* Start EXCERPTED TEXT *
Houchins v. City of Beckley

32 S.E.2d 286 | W. Va. | 1944

In these two prohibition proceedings, identical in substance and form, and therefore by agreement submitted together, *307 the prayers of the petitions ask this Court to prohibit the enforcement of certain judgments rendered against petitioners and in favor of Robert Wriston, G. C. Hedrick and Hal M. Scott, comprising and acting as the Sanitary Board of the City of Beckley, by George O. Mills and J. P. Meadows, justices of the peace of the magisterial district in which that city is located. The allegations of the petitions are in the main quite general, but they do clearly aver a provision contained in the city charter of Beckley, which, if valid, deprives justices of the peace of jurisdiction to hear and determine cases of the nature of those in which judgments against the petitioners were entered.

The Sanitary Board of the City of Beckley, the petitions allege, was created under Code, 16-13-32, and the judgments in question were based upon assessments levied by it in order to finance the retirement of revenue bonds, from the issuance and sale of which the present sewage system of the City of Beckley was constructed, the assessments in question having been imposed in accordance with the provisions of Code, 16-13-30. The allegations of the petitions undertake to raise the question of the validity of the laid levies by stating that their rate is not "just and equitable" as the statute in terms requires, but is exhorbitant and discriminatory. The petition alleges further that the Sanitary Board has, by unnecessarily high rates, accumulated and has on hand a fund of forty-five thousand dollars, which is far more than sufficient to meet all of its lawful expenditures.

The City of Beckley, its Sanitary Board, and the two named justices of the peace, appeared in response to the rules in both proceedings and, after having demurred to the petitions, filed their verified returns dealing with all phases of the sewage system of the City of Beckley, its origin, history, construction and financing, in elaborate detail, one of the exhibits being practically a financial statement of the Sanitary Board intended to sustain, among other allegations of the returns, the averment that its yearly income from "bills sent out" is thirty-five thousand dollars, and that that income is properly applied in *308 meeting an estimated general expense of thirteen thousand dollars per annum and to provide and maintain a sinking fund of seventeen thousand dollars per year to eventually retire a revenue bonded indebtedness of three hundred and six thousand dollars. The remaining five thousand dollars of the Board's annual income is for the purpose of meeting emergencies.
* End EXCERPTED TEXT *
* Start STORED DATA *
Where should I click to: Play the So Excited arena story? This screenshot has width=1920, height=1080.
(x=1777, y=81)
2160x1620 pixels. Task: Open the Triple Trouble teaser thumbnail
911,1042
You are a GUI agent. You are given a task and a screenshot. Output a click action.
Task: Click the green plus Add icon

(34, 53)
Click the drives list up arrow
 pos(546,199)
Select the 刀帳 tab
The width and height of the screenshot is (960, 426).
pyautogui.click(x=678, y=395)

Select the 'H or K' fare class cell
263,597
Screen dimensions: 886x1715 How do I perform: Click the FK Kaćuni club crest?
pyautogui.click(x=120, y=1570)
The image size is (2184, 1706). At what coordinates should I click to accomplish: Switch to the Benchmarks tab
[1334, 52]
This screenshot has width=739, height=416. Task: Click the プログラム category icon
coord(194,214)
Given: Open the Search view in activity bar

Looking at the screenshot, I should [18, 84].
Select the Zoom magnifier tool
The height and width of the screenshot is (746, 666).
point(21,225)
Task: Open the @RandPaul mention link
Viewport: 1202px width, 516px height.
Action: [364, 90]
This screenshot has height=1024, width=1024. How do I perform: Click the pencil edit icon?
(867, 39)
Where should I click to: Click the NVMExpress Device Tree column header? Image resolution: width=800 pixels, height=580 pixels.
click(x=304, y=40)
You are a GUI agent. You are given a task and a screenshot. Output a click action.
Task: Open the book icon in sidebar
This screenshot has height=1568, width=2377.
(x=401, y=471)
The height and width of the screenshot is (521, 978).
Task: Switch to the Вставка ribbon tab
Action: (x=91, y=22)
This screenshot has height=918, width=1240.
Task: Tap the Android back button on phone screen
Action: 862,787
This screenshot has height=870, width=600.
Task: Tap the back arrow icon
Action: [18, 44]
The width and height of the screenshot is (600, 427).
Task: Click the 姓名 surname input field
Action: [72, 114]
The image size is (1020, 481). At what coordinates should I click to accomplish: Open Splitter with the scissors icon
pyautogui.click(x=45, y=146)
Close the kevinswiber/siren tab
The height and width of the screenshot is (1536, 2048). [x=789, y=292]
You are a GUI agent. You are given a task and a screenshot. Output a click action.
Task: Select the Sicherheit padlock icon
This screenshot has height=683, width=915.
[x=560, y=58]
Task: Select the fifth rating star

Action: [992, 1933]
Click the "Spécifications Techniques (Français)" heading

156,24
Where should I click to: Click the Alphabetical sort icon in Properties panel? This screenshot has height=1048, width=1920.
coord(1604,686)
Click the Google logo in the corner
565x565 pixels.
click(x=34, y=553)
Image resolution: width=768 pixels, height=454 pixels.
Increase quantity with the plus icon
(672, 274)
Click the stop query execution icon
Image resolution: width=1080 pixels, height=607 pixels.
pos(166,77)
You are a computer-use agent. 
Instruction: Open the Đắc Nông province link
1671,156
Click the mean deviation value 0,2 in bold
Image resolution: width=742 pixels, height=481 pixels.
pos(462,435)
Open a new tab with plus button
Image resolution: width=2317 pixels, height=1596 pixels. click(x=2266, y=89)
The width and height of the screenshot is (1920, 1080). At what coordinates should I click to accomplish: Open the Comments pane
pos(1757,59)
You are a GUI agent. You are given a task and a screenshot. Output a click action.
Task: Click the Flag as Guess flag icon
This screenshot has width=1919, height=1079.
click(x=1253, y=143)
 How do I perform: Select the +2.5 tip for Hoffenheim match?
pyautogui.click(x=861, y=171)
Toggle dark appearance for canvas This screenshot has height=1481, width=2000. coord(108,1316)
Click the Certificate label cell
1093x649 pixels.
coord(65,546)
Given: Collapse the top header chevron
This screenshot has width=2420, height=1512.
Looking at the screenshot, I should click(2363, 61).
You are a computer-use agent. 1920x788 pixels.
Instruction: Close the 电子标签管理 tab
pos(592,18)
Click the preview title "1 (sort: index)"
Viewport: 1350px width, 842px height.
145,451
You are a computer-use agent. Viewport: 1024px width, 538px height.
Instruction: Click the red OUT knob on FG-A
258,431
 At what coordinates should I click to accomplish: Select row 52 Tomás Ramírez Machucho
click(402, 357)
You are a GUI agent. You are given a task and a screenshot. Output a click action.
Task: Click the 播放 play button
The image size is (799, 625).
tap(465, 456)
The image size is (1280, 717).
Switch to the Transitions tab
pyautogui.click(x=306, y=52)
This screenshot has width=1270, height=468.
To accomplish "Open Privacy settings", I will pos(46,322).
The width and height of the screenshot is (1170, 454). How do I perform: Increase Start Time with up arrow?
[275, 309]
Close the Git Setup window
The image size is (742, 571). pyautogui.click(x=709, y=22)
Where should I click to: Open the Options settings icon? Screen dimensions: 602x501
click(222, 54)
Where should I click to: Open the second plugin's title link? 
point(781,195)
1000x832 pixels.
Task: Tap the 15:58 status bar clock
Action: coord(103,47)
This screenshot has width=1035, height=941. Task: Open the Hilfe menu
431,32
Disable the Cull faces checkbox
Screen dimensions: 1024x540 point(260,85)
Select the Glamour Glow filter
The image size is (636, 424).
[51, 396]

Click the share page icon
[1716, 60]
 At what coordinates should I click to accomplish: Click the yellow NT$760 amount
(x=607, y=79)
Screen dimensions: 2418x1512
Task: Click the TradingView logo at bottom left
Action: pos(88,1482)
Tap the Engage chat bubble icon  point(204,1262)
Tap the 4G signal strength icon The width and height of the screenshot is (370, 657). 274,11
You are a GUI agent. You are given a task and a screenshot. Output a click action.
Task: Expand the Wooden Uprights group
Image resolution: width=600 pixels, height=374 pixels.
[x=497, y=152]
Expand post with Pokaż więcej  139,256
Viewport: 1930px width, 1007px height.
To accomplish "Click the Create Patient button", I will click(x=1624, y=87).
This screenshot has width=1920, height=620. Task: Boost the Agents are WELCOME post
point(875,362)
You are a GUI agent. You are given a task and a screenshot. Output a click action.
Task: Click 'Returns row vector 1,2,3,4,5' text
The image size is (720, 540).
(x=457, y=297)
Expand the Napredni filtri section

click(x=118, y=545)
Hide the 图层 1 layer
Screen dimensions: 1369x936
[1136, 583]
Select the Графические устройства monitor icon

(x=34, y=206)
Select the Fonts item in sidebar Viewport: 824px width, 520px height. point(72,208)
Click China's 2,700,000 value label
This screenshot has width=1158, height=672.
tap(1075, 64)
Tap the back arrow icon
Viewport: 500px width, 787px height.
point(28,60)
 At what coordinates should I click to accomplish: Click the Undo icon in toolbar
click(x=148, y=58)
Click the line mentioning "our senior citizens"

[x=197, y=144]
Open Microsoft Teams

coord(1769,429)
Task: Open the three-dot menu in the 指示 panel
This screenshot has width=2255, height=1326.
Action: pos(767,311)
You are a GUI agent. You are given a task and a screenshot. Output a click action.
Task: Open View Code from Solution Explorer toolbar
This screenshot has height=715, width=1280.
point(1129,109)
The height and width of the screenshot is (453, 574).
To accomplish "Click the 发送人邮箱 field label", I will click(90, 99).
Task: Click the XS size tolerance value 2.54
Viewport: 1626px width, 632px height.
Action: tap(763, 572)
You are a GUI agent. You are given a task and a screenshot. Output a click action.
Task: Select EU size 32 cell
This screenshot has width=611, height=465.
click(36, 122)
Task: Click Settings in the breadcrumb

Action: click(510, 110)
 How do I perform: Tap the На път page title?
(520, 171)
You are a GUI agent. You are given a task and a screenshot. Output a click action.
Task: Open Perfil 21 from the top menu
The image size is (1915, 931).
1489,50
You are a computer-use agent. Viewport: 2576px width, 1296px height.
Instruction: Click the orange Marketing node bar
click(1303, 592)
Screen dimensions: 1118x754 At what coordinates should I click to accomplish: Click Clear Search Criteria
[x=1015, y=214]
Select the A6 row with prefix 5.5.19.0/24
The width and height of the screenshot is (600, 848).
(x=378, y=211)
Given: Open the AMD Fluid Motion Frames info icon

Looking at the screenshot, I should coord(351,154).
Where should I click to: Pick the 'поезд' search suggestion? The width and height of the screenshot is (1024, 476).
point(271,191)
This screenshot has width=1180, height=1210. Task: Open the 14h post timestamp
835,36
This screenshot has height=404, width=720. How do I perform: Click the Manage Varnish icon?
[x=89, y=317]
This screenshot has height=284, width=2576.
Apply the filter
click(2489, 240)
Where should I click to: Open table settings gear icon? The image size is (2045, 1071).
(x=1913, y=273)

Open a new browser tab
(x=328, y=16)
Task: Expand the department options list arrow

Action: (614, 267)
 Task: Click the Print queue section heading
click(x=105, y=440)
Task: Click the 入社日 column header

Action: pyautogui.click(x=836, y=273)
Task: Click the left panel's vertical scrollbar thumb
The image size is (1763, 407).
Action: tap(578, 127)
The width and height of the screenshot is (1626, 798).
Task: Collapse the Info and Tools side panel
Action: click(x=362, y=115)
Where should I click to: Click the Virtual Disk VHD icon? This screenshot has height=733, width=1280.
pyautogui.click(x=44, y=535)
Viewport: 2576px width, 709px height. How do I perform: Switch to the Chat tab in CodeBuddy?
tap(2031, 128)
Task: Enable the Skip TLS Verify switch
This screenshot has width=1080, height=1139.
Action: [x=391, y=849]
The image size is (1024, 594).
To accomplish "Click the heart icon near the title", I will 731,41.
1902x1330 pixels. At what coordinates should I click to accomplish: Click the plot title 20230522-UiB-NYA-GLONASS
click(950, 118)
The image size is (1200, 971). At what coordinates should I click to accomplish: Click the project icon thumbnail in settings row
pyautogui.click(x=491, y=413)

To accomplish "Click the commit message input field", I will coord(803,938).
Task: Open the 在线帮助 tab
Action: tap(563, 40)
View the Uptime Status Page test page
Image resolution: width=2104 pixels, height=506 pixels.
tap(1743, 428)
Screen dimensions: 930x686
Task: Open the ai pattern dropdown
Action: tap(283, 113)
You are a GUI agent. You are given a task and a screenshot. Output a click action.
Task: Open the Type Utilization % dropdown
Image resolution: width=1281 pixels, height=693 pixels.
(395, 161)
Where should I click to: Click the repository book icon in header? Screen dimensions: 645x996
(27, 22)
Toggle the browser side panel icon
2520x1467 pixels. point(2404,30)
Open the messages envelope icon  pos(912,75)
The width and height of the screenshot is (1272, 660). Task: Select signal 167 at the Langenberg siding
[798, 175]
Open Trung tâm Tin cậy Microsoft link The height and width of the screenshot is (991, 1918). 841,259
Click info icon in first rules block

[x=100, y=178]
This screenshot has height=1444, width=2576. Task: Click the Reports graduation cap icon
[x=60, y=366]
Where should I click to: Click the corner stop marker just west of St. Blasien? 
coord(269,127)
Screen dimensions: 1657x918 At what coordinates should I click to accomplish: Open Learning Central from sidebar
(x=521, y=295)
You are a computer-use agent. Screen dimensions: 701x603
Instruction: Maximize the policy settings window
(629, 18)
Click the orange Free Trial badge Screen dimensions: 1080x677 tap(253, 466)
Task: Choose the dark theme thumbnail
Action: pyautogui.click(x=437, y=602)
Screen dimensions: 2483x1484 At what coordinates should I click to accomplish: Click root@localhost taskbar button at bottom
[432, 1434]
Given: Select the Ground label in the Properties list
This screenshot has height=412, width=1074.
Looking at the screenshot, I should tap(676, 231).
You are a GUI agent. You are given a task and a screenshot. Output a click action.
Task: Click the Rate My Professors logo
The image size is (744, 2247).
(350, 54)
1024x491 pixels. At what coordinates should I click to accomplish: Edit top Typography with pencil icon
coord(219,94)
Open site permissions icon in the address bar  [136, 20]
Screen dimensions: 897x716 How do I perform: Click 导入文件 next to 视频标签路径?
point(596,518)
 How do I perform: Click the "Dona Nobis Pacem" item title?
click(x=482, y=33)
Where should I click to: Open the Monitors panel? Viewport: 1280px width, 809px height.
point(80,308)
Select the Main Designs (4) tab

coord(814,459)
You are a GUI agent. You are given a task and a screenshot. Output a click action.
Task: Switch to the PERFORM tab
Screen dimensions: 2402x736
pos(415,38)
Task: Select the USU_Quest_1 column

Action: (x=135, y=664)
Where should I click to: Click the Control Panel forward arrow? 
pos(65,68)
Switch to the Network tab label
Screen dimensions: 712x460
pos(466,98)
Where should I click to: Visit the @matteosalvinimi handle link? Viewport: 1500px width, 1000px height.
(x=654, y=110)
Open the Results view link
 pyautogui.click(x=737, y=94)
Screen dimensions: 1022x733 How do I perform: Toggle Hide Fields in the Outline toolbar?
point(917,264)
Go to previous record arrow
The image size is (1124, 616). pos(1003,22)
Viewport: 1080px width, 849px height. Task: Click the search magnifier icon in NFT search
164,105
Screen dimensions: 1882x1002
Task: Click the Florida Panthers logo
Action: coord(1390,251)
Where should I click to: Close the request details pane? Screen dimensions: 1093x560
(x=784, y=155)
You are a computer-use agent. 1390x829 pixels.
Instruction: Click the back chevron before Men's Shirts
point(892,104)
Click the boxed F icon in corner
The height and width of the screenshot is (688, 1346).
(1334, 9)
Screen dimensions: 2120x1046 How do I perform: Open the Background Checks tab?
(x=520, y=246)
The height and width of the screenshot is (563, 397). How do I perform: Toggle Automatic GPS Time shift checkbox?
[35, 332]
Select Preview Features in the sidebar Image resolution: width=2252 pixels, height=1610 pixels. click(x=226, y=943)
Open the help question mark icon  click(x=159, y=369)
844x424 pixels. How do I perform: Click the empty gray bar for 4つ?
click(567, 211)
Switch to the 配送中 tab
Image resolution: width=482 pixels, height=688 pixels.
* End STORED DATA *
SET PROBLEM 1: According to the Houchins opinion, what is the Sanitary Board's yearly income from "bills sent out"?
SET PROBLEM 2: Please copy the passage of the Houchins opinion that begins at the words "In these two" and stops after "petitioners were entered.".
SET PROBLEM 3: Write the next part of the Houchins opinion, starting after its last sentence.

WRITTEN ANSWER 1: Thirty-five thousand dollars.

WRITTEN ANSWER 2:
In these two prohibition proceedings, identical in substance and form, and therefore by agreement submitted together, *307 the prayers of the petitions ask this Court to prohibit the enforcement of certain judgments rendered against petitioners and in favor of Robert Wriston, G. C. Hedrick and Hal M. Scott, comprising and acting as the Sanitary Board of the City of Beckley, by George O. Mills and J. P. Meadows, justices of the peace of the magisterial district in which that city is located. The allegations of the petitions are in the main quite general, but they do clearly aver a provision contained in the city charter of Beckley, which, if valid, deprives justices of the peace of jurisdiction to hear and determine cases of the nature of those in which judgments against the petitioners were entered.

WRITTEN ANSWER 3:
The returns deny practically all of the averments of the petitions and depositions were taken which went beyond the averments by showing that in certain instances the charges have been laid against occupants or tenants and not against the property owners of the occupied property in accordance with the statutory provision. The returns state, although the petitions do not so allege, that the charges made by the Sanitary Board against the users of the sewage system are based upon the amount of water used upon the premises as indicating the extent to which the sewers of the city are used for the purpose of removing the water supplied. The charge so made is subject to a deduction of the amount of water retained on the premises and not carried off by the sewer, the amount of water kept to be determined by a meter installed by the consumer and used, as in the case of a bottling company, to record gallonage of water that has come on the property but has not been disposed of through the sewers. Under the described method a minimum charge of fifty cents a month for the first two thousand gallons of water used, and fifteen cents per month for each additional thousand gallons used, was laid. The depositions taken by the relators were intended to sustain the general charge of discrimination by showing that certain users had been able to install meters used to measure their deductions while other users were either financially unable to buy or could not procure, at this time, the meters required for that purpose. The cases were submitted for decision upon the petitions, demurrers and returns of the respondents, and depositions taken on behalf of the relator.

Although prohibition lies as a matter of right, the allegations upon which it is based are required to be clear and *309 distinct, and the rule was issued in this matter due to the allegations of the petitions that the City of Beckley was operating under a charter provision which gave its municipal judge exclusive jurisdiction to entertain cases of the kind in which judgment had been rendered by justices of the peace against the relators within the corporate limits of that city. Since the civil jurisdiction of justices of the peace is fixed by Section 28, Article 8 of our Constitution, the Legislature, of course, cannot restrict the jurisdiction so established, and to the extent that the charter of the City of Beckley contains such an attempted limitation it is clearly unconstitutional and of no effect.

There is not an allegation contained in the petitions sufficient to raise the question of whether the charge complained of can be regularly laid against other than the owner of the property making use of the sewage system, such as tenants, in the light of the fact that the statutory provision plainly specifies that it shall be assessed against the property owners. Code, 16-13-30. For that reason we are not considering whether the Sanitary Board of the City of Beckley may exercise powers which exceed those granted it by the statute under which it is created.

As to the general charges of discrimination, exorbitancy, unfairness and lack of uniformity, treating them as well pleaded both in allegation and in denial, without evidence to sustain them, the conclusion which we believe cannot be avoided is that they have not been established. The method under which the charges are assessed, as shown by the returns, is perhaps unusual, but on the present showing we do not believe that it can be held to be either capricious or unfair. We believe that it is fair for a levying body to assume that the quantity of water supplied to a user within a municipality indicates the extent to which the city's sewage system is made use of, either directly or indirectly, by the property owners. We believe, also, that the method of arriving at a proper deduction by metering the water not so used and not carried off by the sewage system is, in the main, reasonable. Ordinarily the heavy users of water will not object to the expense of installing *310 a meter for that purpose, especially since its cost is made deductible from the amount of the bill due the Sanitary Board.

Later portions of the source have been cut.